• **Data section**:
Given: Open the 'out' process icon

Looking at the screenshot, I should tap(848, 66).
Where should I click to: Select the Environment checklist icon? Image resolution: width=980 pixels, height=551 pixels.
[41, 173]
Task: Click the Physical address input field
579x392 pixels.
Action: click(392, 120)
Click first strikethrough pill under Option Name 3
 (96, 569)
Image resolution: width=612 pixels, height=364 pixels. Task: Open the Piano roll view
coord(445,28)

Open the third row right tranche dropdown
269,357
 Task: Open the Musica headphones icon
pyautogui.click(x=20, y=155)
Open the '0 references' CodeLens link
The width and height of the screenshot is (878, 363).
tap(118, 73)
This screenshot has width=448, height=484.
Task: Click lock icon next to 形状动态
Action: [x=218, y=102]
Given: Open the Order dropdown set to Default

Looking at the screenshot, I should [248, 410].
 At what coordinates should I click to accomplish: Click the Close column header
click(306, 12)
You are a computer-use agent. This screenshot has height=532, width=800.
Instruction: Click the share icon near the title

• **To do**:
Reproduce only the lines between the line containing "You are a computer-use" and the last line of the records, those two lines included, exactly.

• **Result of this exercise**:
You are a computer-use agent. This screenshot has height=532, width=800.
Instruction: Click the share icon near the title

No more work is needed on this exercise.